ORBIT vzw is niet tevreden met de huidige situatie en pleit voor fatsoenlijke opvang voor alle mensen zonder wettig verblijf. Ze baseren zich op het Groningse voorbeeld van BBB+ waar meer dan driehonderd mensen zonder wettig verblijf worden opgevangen. Zij krijgen daar bed, bad, brood en begeleiding op weg naar een duurzaam toekomstperspectief. Concreet betekent het dat ze bekijken of alle mogelijkheden hier zijn uitgeput voordat ze zich richten op re-integratie in het land van herkomst. Aanvankelijk leidde dat tot protest bij de bevolking, weet Hilde Geraets van ORBIT vzw, maar nu ze merken dat vluchtelingen die huisvesting en een menselijk bestaan krijgen voor minder overlast zorgen, willen ze niet meer dat het centrum sluit.

‘Het huidige opjaagbeleid schiet tekort’, benadrukt Geraets daarom. ‘Het beleid wordt federaal gevoerd, maar de gevolgen lokaal gedragen. Mensen ontwikkelen overlevingsstrategieën die doorgaans niet goed zijn voor de samenleving.’ Ze wijst erop dat voortdurend mensen oppakken en opsluiten de samenleving handenvol geld kost en dat verschillende onderzoeken aantonen dat opvang en maatwerk bieden met toekomstperspectief veel minder kost. ‘Economisch bekeken is het voor een stad daarom veel beter om opvang te voorzien dan het niet te doen.’

‘Als mensen het gevoel hebben dat ze niets te zeggen hebben over hun toekomstperspectief, gaan de hakken in het zand’, gaat Geraerts verder. ORBIT vzw gaat daarom los van elke ideologie op zoek naar wat werkt.

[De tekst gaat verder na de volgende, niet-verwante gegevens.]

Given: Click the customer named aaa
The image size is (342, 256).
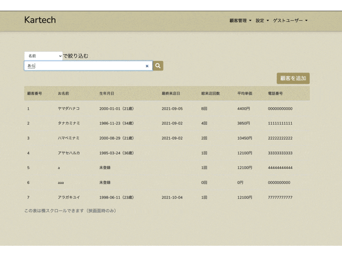Looking at the screenshot, I should click(60, 182).
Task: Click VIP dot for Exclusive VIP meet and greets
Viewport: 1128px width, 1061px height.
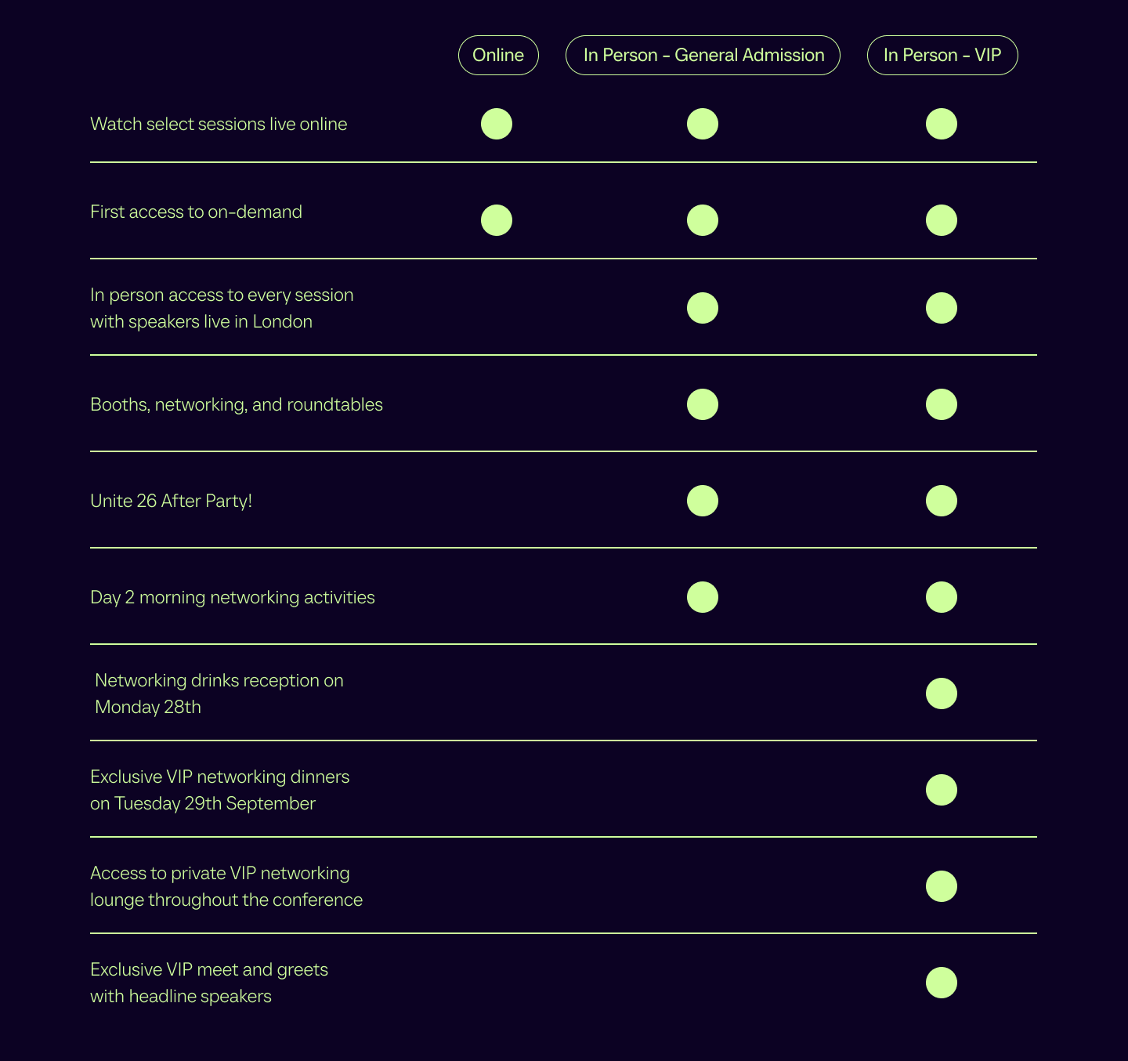Action: click(x=942, y=983)
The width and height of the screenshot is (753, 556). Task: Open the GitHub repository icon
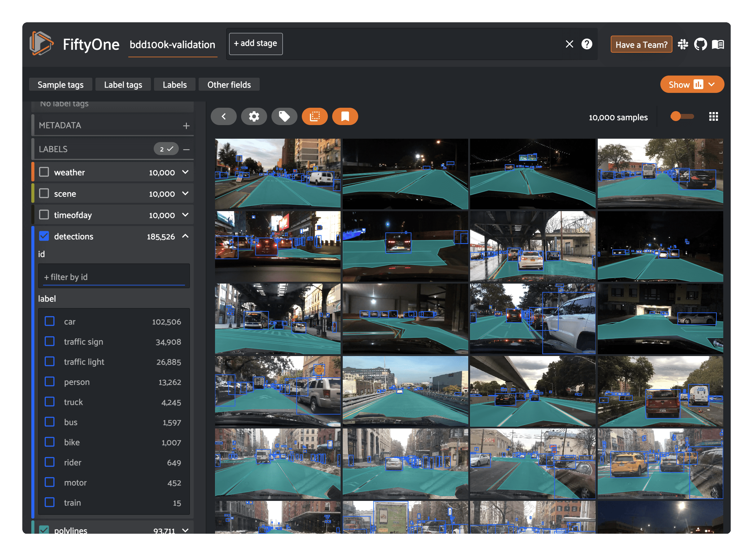(700, 44)
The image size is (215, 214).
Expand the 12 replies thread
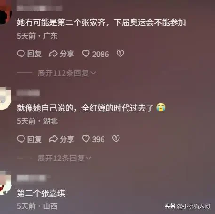[x=64, y=158]
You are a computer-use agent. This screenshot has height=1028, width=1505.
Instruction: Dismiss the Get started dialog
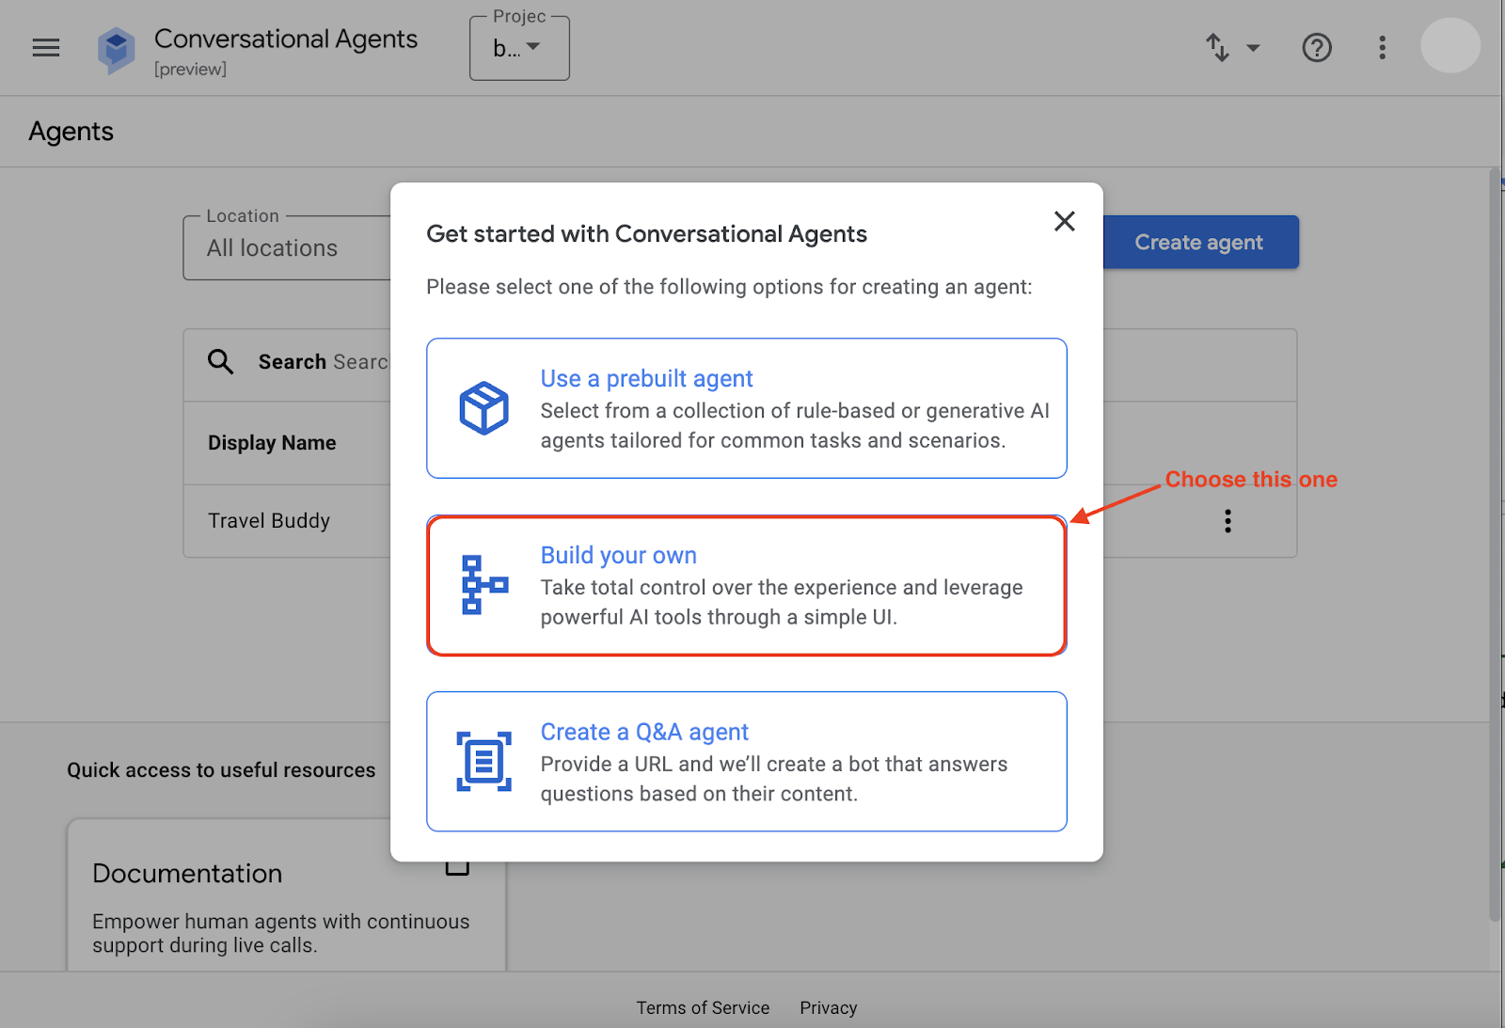tap(1064, 221)
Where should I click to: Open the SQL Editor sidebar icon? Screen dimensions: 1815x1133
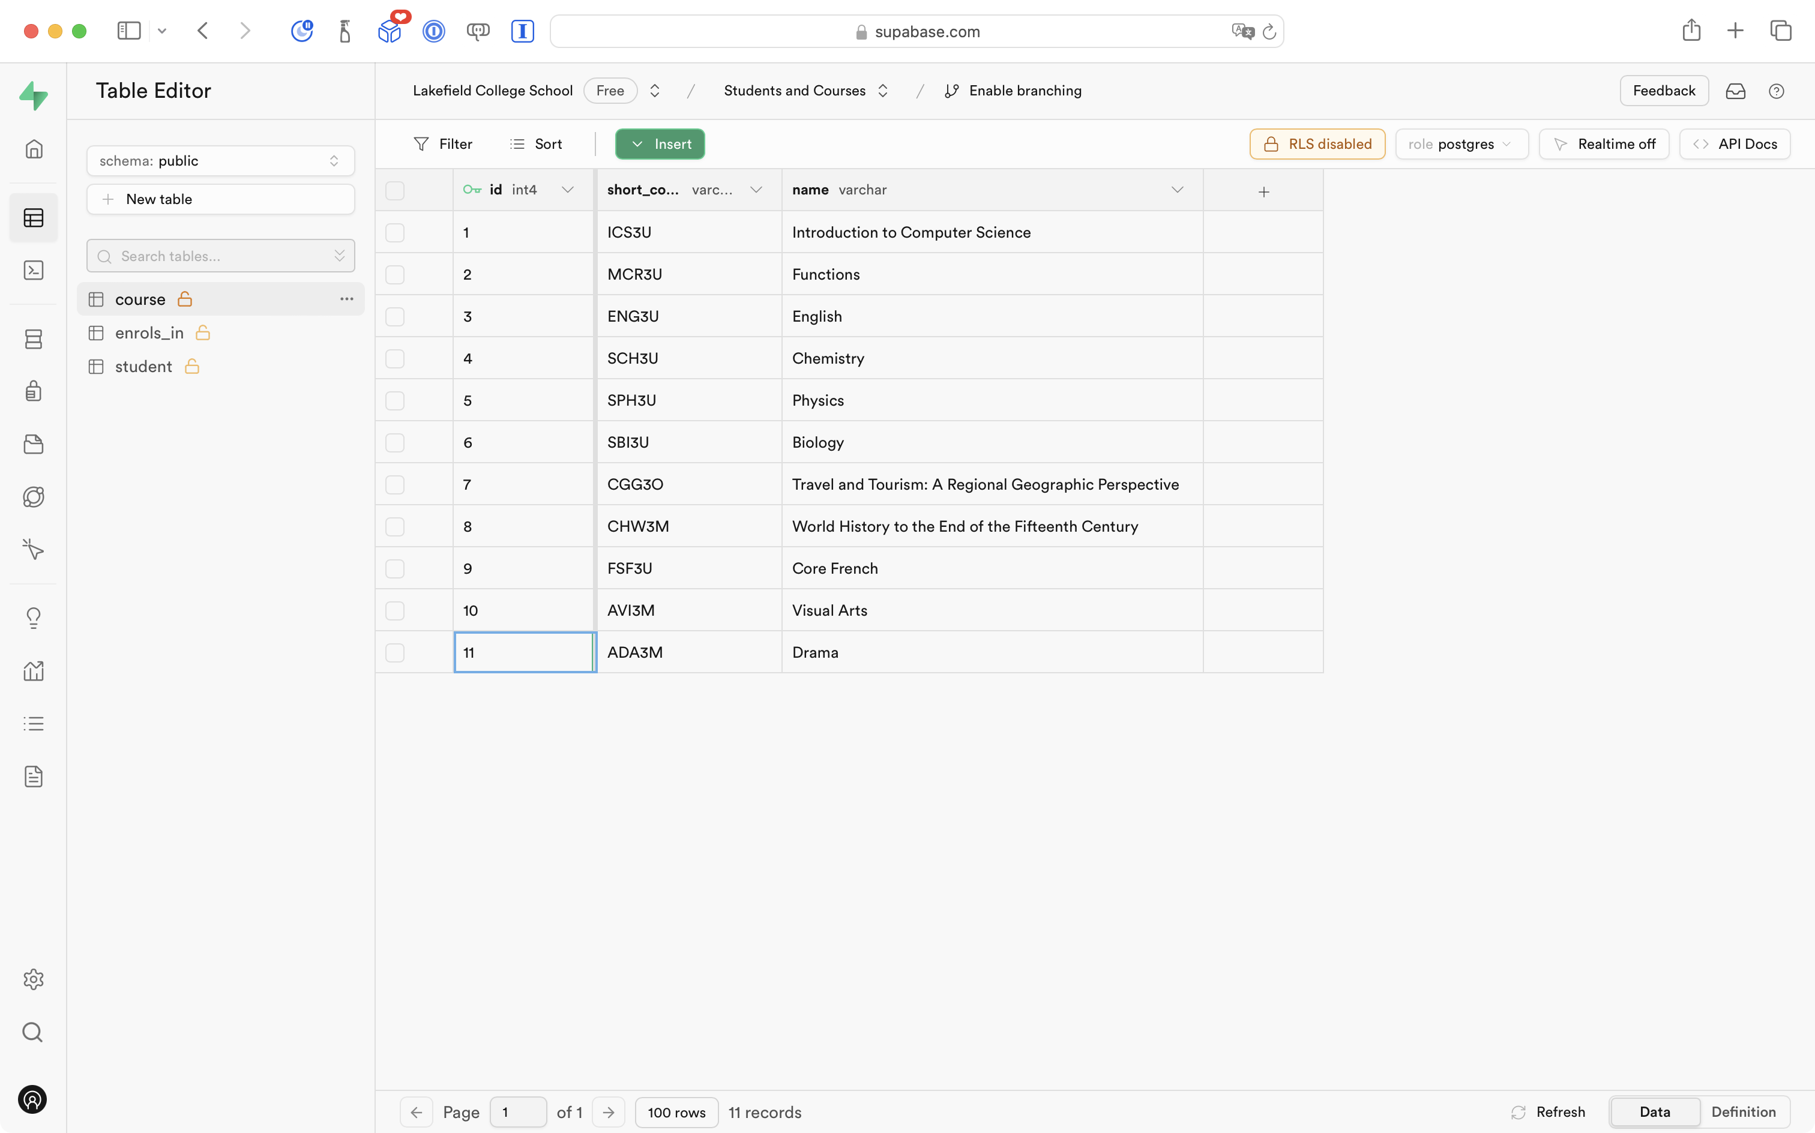click(x=34, y=271)
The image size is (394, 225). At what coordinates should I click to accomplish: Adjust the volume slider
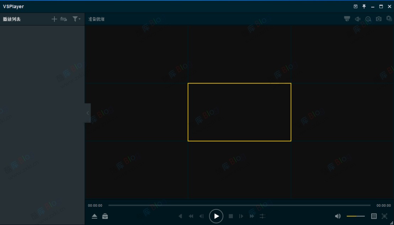355,216
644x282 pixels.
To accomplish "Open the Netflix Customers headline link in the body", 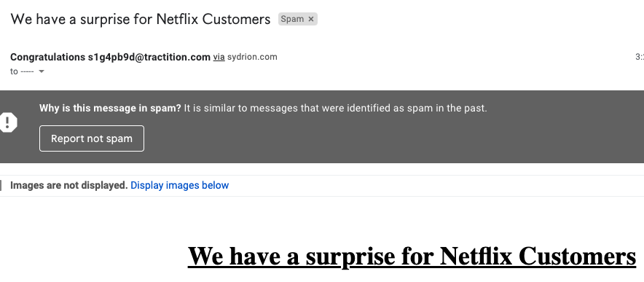I will point(412,256).
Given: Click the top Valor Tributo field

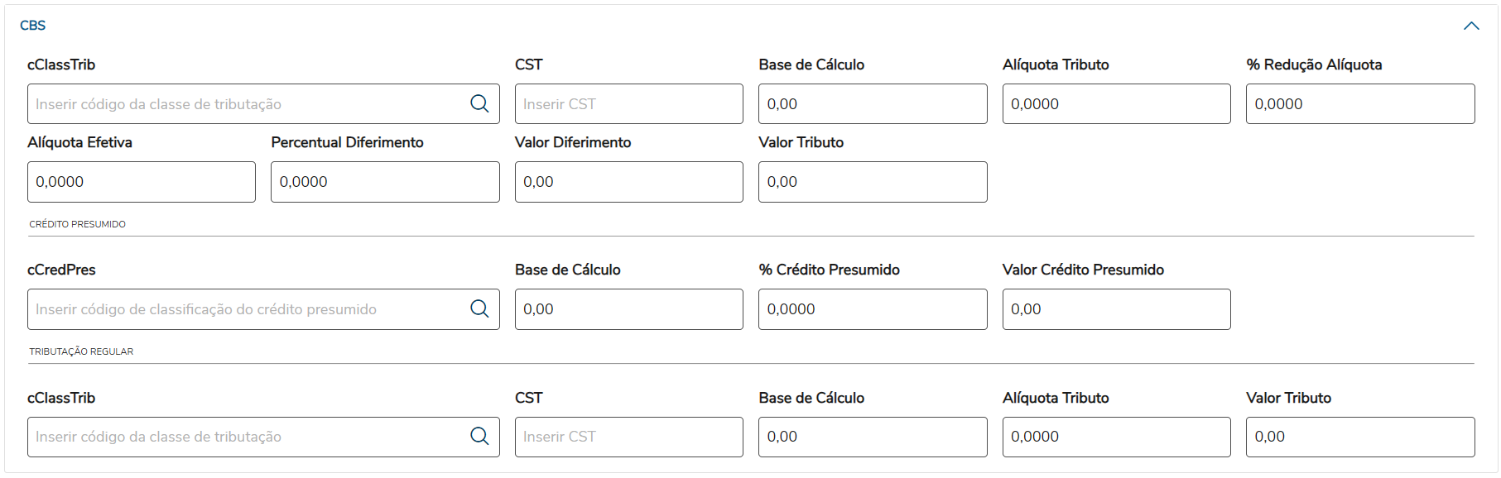Looking at the screenshot, I should [x=872, y=182].
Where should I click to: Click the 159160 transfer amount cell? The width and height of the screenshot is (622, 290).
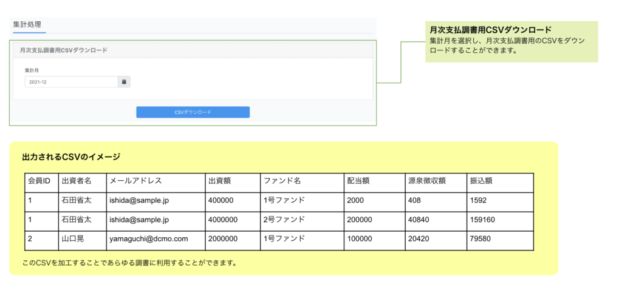pyautogui.click(x=482, y=220)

Het BBB+ model is wat ze nu op de kaart proberen te zetten bij de lokale besturen in Vlaanderen. Een belangrijk aspect waar het model gebruik van maakt, zijn de drie R’en: rust, ruimte en respect. ‘Dat is wat je nodig hebt om mensen stappen te doen zetten naar hun toekomst. Bovenal moet daar geen tijdslimiet op staan. Het doel is om mensen terug mens te laten worden’, zegt Geraets. De nood voor duurzame opvang is dus hoog en een gangetje in een schamel kot is geen oplossing.